Abstract 416: Inhibition of Metabolism of Endogenous AEA and 2-AG Reduces Ang II Induced Uterine Artery Contraction at Early Pregnancy in a Transgenic Model of Preeclampsia

Abstract

Recent evidence of interactions between the renin-angiotensin and the endocannabinoid systems suggests a regulatory role for endogenous cannabinoids (ECs) in modulating Ang II vascular responses.

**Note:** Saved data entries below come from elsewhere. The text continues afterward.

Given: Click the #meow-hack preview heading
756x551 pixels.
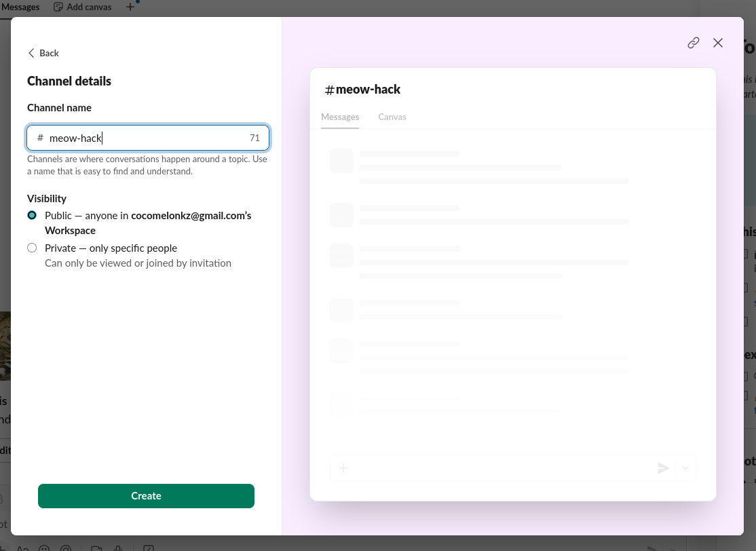Looking at the screenshot, I should (x=363, y=90).
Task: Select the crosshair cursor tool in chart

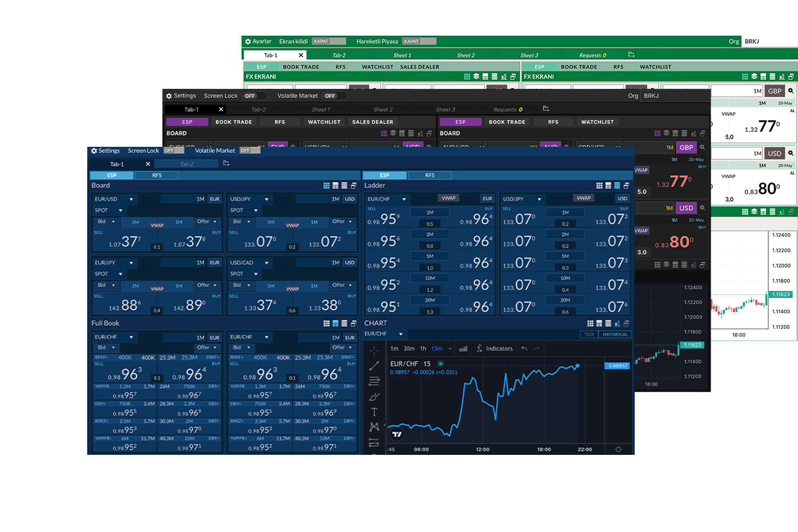Action: coord(375,350)
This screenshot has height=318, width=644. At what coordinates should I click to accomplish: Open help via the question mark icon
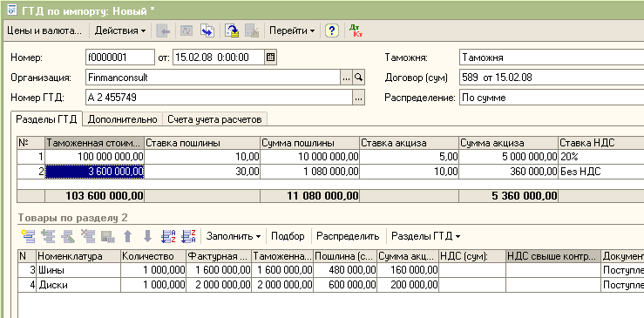click(332, 30)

Endogenous levels of the ECs, AEA and 2-AG, are controlled by the hydrolytic enzymes FAAH and MAGL, respectively. We investigated the role of AEA and 2-AG as modulators of Ang II contraction in uterine arteries (UA) in a transgenic pregnant rat, in which the female expressing human angiotensinogen (AGT) is mated to the male with human renin (REN), producing a preeclamptic pregnancy. Uterine arteries were isolated from pregnant transgenic h AGTx h REN rats at 7 days of gestational age (n=4). Arterial segments were mounted in a wire myograph for determinations of isometric tension (DMT USA, 620M). Concentration response curves to Ang II (10 -11 -10 -8 M) were performed in control conditions and after preincubation with enzyme inhibitors: URB597 (FAAH) or JZL184 (MAGL) at 10 -6 M. Data were fitted to a dose response curve, maximal responses (Ang II MAX ) were expressed as percent of maximal response to 75 mM KCl (% K MAX ) and sensitivity as pD 2 (pD 2 = -Log [EC 50 ]). Inhibition of FAAH attenuated both maximal response and sensitivity (Ang II MAX 76±9 vs 105±3, p<0.05; pD 2 8.7±0.09 vs 9.1±0.04, p<0.05) and inhibition of MAGL lowered Ang II sensitivity (Ang II MAX 83±15; pD 2 8.8±0.01, p<0.05), Figure. Thus, by inhibiting the enzymes involved in breakdown of ECs, we demonstrate a functional EC system in the UA that counteracts Ang II contraction. Whether the buffering capacity of the EC system is altered in this model of preeclampsia relative to normal pregnancy is under investigation.